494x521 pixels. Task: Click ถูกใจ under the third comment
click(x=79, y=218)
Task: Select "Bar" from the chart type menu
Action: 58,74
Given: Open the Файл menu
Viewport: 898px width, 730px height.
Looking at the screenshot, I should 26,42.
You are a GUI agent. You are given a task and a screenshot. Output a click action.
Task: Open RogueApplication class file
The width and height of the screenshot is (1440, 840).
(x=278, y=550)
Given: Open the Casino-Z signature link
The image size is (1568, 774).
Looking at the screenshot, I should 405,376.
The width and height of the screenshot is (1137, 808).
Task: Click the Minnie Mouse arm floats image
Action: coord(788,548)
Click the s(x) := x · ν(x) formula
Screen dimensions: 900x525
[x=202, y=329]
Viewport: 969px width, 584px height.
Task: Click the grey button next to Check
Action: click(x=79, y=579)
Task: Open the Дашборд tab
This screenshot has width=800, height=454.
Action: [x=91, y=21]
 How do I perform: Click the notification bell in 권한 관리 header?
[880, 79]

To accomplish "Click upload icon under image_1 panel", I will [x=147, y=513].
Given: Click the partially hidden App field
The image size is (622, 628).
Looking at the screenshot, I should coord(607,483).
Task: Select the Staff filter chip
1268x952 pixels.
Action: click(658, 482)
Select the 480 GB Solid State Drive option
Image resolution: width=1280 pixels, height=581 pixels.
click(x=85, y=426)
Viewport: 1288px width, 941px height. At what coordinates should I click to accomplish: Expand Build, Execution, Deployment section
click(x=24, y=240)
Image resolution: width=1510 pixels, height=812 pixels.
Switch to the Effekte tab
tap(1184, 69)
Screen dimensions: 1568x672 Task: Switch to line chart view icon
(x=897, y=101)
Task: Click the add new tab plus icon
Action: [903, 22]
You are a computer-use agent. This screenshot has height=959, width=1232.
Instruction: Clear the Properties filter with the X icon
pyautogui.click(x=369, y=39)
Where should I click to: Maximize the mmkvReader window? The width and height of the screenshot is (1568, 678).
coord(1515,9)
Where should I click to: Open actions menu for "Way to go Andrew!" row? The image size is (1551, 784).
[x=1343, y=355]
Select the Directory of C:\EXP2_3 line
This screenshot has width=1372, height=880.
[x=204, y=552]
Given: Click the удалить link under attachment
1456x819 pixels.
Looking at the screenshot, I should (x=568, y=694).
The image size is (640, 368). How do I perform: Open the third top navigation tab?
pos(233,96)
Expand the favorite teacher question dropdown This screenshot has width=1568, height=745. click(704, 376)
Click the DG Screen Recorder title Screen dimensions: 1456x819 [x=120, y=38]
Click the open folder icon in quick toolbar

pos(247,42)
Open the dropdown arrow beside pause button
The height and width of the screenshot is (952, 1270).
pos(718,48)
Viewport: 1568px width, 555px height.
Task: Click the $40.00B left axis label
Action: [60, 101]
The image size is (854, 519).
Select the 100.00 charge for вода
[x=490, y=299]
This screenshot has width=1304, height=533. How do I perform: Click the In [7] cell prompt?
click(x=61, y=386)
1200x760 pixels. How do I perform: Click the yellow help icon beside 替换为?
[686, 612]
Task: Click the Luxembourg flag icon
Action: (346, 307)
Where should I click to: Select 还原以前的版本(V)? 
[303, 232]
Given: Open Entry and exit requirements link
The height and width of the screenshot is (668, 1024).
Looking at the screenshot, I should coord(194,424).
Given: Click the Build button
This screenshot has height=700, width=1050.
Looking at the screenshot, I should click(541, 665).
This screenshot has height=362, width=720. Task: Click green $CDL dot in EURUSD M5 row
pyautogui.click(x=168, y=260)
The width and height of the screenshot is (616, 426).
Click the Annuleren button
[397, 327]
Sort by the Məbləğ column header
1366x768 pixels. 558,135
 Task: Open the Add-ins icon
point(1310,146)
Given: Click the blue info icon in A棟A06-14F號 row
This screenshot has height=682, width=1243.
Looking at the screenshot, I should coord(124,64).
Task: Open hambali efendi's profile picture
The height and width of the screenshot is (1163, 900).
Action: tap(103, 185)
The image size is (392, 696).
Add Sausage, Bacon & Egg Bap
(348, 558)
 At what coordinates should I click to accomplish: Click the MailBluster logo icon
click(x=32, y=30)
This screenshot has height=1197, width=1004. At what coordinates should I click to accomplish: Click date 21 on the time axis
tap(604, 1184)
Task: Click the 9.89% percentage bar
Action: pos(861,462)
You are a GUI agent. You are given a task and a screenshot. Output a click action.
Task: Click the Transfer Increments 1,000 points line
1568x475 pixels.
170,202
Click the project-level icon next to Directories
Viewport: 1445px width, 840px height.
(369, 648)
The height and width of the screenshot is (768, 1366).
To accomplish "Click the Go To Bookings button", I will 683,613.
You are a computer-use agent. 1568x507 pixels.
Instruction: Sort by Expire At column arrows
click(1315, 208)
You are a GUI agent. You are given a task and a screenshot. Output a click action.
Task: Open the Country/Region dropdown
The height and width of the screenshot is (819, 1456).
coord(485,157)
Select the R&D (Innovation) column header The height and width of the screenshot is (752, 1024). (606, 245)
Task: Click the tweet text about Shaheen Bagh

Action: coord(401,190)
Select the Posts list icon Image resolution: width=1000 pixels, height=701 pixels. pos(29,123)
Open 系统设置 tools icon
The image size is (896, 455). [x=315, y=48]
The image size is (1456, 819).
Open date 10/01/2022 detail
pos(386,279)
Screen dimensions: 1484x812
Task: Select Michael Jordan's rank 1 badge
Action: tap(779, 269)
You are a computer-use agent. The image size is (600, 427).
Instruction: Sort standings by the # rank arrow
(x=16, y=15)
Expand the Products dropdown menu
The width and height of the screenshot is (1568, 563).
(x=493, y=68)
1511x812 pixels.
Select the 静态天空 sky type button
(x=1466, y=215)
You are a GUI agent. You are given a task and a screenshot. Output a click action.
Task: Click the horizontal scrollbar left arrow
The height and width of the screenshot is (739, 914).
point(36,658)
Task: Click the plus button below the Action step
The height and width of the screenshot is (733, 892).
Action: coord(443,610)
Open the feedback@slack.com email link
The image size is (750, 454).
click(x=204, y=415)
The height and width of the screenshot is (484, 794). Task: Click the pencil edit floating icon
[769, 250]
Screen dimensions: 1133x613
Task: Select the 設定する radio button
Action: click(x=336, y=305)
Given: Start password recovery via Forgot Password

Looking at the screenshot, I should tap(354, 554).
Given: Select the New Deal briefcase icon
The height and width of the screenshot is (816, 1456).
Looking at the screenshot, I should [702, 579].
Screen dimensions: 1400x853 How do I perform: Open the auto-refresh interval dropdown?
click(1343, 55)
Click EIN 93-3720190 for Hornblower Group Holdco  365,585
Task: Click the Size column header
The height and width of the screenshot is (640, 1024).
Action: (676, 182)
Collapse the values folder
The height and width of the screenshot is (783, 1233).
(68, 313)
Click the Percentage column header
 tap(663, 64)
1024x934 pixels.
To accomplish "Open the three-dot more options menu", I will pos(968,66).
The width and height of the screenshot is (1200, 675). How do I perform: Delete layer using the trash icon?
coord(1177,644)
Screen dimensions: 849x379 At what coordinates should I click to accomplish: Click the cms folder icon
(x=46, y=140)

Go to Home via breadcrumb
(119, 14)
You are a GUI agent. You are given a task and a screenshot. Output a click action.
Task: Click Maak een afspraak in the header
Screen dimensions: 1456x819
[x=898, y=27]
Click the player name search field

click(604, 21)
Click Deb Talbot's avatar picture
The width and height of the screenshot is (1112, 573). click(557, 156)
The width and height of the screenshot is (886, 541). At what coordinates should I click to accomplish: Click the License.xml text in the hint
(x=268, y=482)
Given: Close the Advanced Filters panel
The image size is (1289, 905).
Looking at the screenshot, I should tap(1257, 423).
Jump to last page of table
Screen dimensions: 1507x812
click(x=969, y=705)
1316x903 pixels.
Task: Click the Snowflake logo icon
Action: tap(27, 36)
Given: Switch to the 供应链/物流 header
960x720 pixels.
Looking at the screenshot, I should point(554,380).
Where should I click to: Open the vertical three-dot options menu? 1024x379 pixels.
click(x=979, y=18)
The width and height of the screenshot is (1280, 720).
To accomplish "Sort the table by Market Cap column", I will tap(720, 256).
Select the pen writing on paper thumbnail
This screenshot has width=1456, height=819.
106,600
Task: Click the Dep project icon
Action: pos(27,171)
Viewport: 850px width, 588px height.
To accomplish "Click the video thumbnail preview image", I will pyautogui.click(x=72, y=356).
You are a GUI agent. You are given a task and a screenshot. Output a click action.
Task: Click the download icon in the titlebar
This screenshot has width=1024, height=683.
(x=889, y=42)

----------------------------------------

STATED TASK: How many lines of the data above contain the string "perform"? Matching is case-sensitive. Reply with the number only.

TASK OUTPUT: 6